1 Samuel 25:37 - Ellicott's Commentary On The Whole Bible

Bible Comments

When the wine was gone out. — Simply, when the brutish, selfish reveller had become sober by lapse of time.

His heart died within him. — These words are generally understood as signifying that an attack of apoplexy had seized the intemperate man. Commentators are a little divided as to the immediate cause of the stroke. (a) It was brought on by fear, hearing to what a terrible danger he had been, through his reckless, unguarded language and churlish conduct, exposed. In that drunken sleep, out of which he was then scarcely awakened, he and all his family would have perished miserably had it not been for his wife’s forethought.
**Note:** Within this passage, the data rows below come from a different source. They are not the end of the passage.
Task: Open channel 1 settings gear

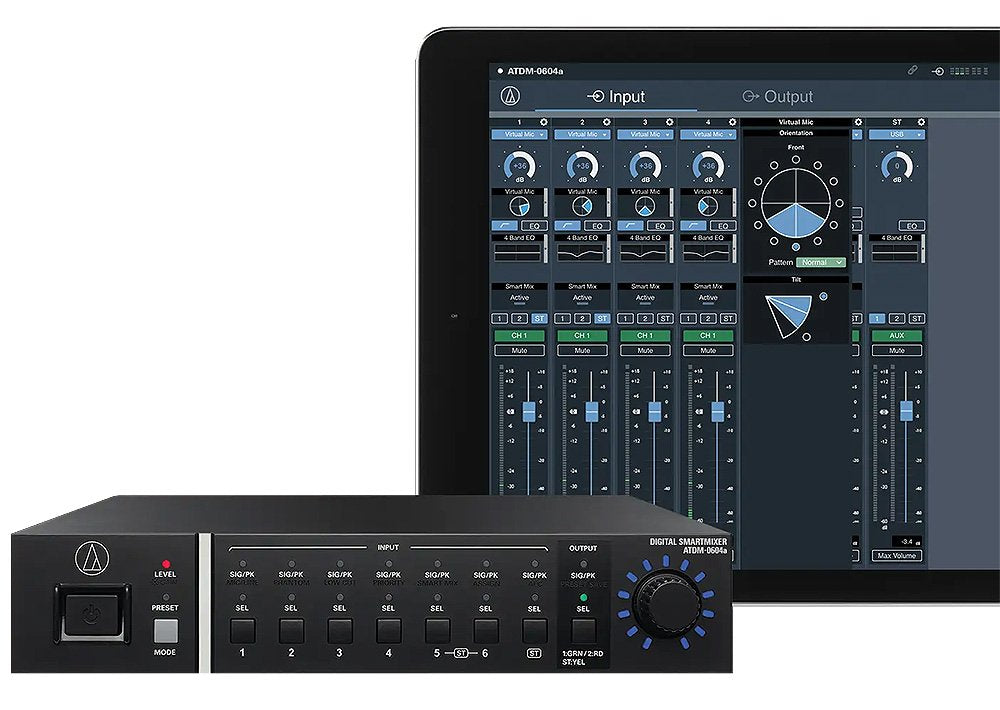Action: 544,122
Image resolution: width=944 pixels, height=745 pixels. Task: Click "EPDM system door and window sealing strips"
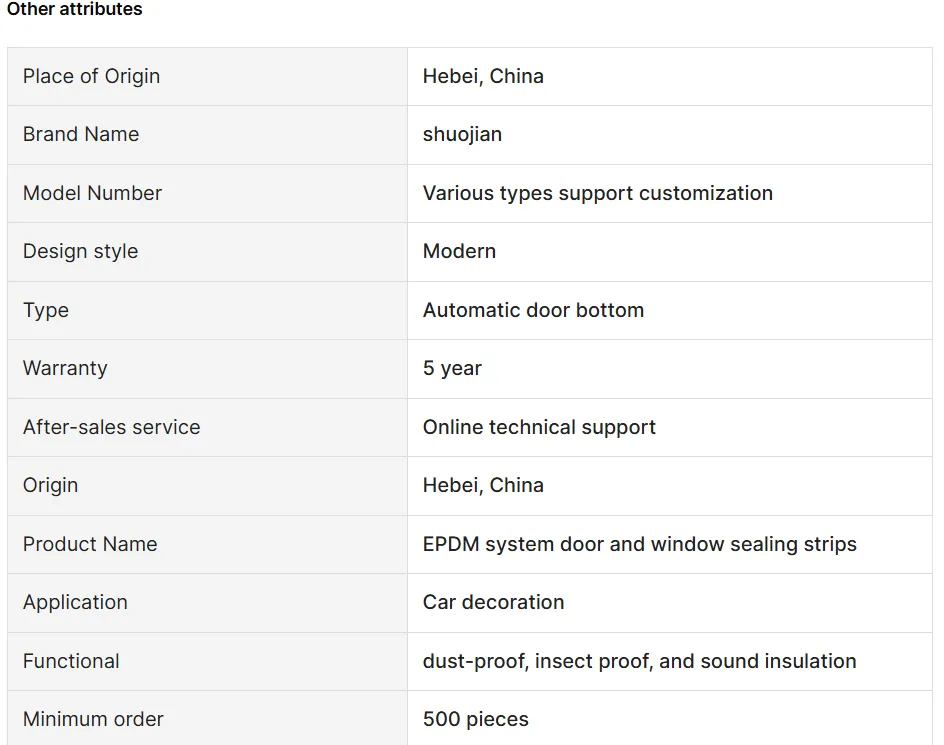point(639,544)
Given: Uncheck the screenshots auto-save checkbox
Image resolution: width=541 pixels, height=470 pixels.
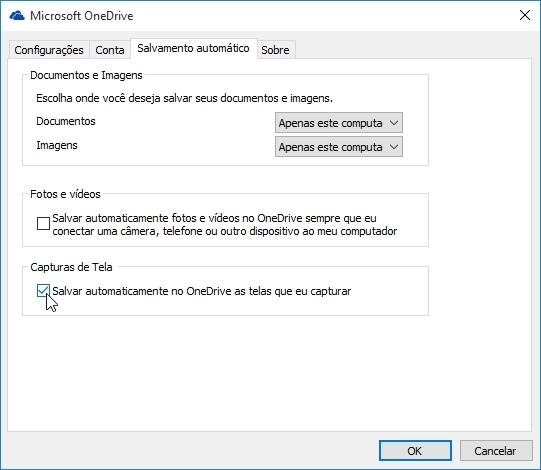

In his enfeebled state, feverish and excited still with the strong drink, terror and horror seized him, and the “stroke” followed. (b) A furious burst of anger at his wife’s intelligence swept over him: that she should have humiliated herself before one whom he evidently hated, like David, was to him unbearable; and the wild burst of anger acting on the ruined, drink-shattered frame completed the mischief, and the result was the stroke of apoplexy. The first is, however, the more probable.

1 Samuel 25:37

37 But it came to pass in the morning, when the wine was gone out of Nabal, and his wife had told him these things, that his heart died within him, and he became as a stone.